**提供文**

------------------------------------------------

【発行体IRへの提言】ファンダメンタルズ投資家は業績予想がしたい

皆様、FOMC明けの相場、お疲れ様でした。要領が良いので週末のうちに書きあげました。
KxShareの川合です。TwitterではさんまのIPOというハンネで活動しております。

新卒から運用会社やヘッジファンドで働き、昨年仲間と共に独立。KxShareでは主に日本株IPOクロスオーバー戦略ファンドの運用を担当しながら、IPO・IR支援等を行っております。ちなみに「ケーシェア」と読みます。「SixTONES」がixを読まずに「ストーンズ」なのと同じ理論でお願いします。
おかげさまで現在のところファンドのパフォーマンスは順調に推移しており、更なる規模拡大を目指して募集活動を継続しております。

スーパーマンのツクルバ(2978)IR担当重松さんの企画に乗っかり、「IR系アドベントカレンダー2022」にお邪魔させていただきます。

------------------------------------------------

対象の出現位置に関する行
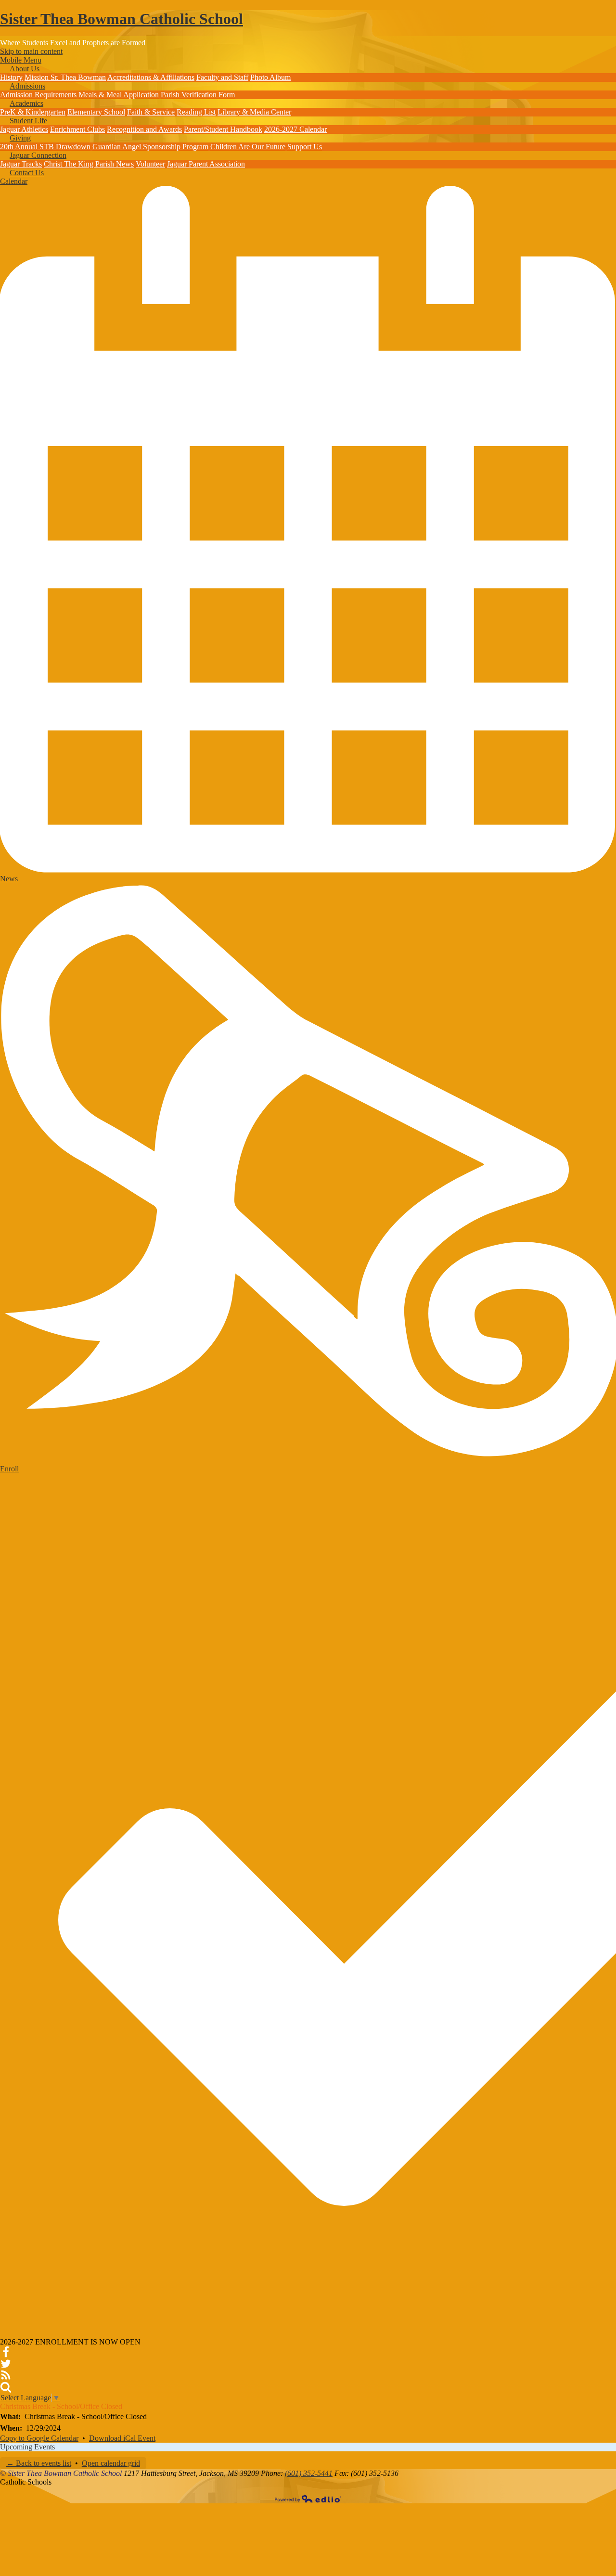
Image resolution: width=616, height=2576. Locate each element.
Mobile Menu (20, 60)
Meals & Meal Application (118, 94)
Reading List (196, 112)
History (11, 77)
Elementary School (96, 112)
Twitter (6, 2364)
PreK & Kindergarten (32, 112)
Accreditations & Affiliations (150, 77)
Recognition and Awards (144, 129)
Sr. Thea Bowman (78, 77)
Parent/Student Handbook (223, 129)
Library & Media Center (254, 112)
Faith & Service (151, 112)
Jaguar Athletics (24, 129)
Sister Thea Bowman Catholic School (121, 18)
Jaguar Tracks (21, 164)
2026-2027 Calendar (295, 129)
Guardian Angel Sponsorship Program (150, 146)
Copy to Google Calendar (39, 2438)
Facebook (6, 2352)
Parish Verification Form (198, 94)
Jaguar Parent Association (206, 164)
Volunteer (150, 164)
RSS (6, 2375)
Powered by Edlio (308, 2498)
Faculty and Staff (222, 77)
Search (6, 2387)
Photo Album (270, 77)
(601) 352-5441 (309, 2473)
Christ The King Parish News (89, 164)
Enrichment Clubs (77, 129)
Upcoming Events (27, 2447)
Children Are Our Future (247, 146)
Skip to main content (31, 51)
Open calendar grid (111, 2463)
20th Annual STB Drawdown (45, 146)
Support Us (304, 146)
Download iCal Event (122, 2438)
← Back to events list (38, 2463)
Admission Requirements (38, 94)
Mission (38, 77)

------------------------------------------------

**問題文**
提供文によると、筆者がTwitterで使っているハンドルネームは何ですか。 これらの記録は提供文の内容とは関係がありません。

**解答**
「さんまのIPO」です。